→ EXCERPTED TEXT
- - - -
Trump Says US Made $70 Billion from Intel Investment

3 days ago 9
ARTICLE AD BOX

New Delhi: Traditionally, governments use grants, tax incentives, and subsidies for strategic industries. More and more often, however, policymakers are looking for a different solution: direct investment in companies deemed important for national competitiveness. While the concept is still a subject of debate, it has become a topic of interest as nations strive to build up their own capabilities in sectors like semiconductors and artificial intelligence.

The issue came up again when U.S. President Donald Trump recently touted the federal government’s investment in Intel as one of his best industrial policy moves. In an interview with CNBC, Trump stated that the government had obtained a 10% stake in Intel and claimed the investment had generated between $60 billion and $70 billion in value within months.

Trump said Intel contacted his administration during a challenging time for the company, when the United States semiconductor industry was being severely challenged by Asian manufacturers. He said that previous governments had neglected to safeguard local chipmakers, resulting in Taiwan’s dominance in the global semiconductor industry.
- - - -
→ RECORDED INFORMATION
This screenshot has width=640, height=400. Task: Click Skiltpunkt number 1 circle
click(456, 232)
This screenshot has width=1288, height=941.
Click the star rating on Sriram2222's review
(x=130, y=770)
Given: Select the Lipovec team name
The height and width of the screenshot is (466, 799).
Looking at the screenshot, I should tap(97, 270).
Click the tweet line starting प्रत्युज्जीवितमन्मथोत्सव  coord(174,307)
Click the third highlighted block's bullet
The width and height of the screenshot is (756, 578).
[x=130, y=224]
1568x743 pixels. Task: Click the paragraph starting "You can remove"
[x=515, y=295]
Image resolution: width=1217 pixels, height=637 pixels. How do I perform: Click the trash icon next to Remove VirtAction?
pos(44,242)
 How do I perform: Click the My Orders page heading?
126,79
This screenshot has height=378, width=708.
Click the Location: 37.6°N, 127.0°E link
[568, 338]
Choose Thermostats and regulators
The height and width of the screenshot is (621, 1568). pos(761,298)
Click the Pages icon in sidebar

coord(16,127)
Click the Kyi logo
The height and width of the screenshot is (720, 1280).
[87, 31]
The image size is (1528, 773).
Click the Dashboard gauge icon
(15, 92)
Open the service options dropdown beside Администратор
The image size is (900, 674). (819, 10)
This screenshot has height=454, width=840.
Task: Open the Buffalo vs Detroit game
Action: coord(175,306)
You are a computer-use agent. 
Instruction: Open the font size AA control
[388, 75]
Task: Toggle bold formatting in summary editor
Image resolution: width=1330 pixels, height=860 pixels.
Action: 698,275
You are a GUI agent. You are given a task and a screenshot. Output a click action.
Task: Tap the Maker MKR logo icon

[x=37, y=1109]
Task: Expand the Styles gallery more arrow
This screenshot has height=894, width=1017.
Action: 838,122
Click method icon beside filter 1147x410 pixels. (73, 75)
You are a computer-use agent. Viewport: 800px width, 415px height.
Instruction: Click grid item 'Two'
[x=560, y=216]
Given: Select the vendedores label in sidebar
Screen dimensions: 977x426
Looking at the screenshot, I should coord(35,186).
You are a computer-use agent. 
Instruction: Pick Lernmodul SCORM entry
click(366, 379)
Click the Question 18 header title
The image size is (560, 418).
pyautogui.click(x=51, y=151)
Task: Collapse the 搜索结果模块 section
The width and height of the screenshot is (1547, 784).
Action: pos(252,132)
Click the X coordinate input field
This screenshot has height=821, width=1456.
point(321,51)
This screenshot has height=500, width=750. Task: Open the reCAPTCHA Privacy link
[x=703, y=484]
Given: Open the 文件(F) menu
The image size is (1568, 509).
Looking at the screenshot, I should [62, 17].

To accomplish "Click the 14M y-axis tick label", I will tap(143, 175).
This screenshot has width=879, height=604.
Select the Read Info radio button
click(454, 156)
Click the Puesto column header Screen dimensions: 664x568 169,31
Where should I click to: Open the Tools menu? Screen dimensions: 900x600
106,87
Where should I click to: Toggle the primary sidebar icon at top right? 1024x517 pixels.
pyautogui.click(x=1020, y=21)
- - - -
→ YOUR TASKS
1. For each statement, say whether the Intel article agrees with it. Answer yes or no and quote the deciding words. (a) The government obtained a 10% stake in Intel. (b) Trump made his claims in an interview with Bloomberg. (c) Trump said Intel contacted his administration during a strong period for the company.
2. Answer from the Intel article:
(a) Which two sectors are named where nations strive to build up their own capabilities?
(b) What range of value did Trump claim the investment generated?
(c) Whose dominance in the global semiconductor industry did Trump say resulted from previous governments' neglect?
3. Please pick up the Intel article after its final sentence and continue it.
The rows are separate material, unrelated to the Intel article.

→ WRITTEN ANSWERS
1.
(a) Yes: "the government had obtained a 10% stake in Intel"
(b) No: "In an interview with CNBC"
(c) No: "during a challenging time for the company"

2.
(a) Semiconductors and artificial intelligence
(b) Between $60 billion and $70 billion
(c) Taiwan's

3.
Trump explained that the negotiations were based on his idea that the U.S. government should have an ownership stake in the company rather than simply providing financial assistance. He said taxpayers should directly benefit whenever public money is used to support strategically important businesses.

The deal, announced in August 2025, involved an $8.9 billion investment by the US government in Intel through newly issued shares, giving Washington an ownership stake of about 9.9%. The investment was funded through the CHIPS and Science Act, which aims to expand semiconductor manufacturing in the United States and reduce dependence on overseas production.

The arrangement was not a bailout, but instead allowed the government to hold a passive equity stake without operational control. The objective was to strengthen Intel’s finances and support the expansion of advanced chip manufacturing facilities across the country. Trump has repeatedly cited the investment as evidence that government participation in strategic industries can generate financial returns while supporting national manufacturing goals.

The Intel discussion has also gained attention because of reports that OpenAI is exploring the possibility of offering the US government a 5% equity stake. According to multiple media reports, the proposal remains at an early stage and has not been finalised. The discussions are reportedly aimed at strengthening cooperation with the administration as scrutiny of advanced AI technologies continues to grow.

Although the two situations involve different industries, they point to a broader shift in how governments may engage with strategically important technology companies. Equity participation is emerging as another option alongside grants and incentives to encourage domestic investment while allowing the public sector to share in potential financial gains.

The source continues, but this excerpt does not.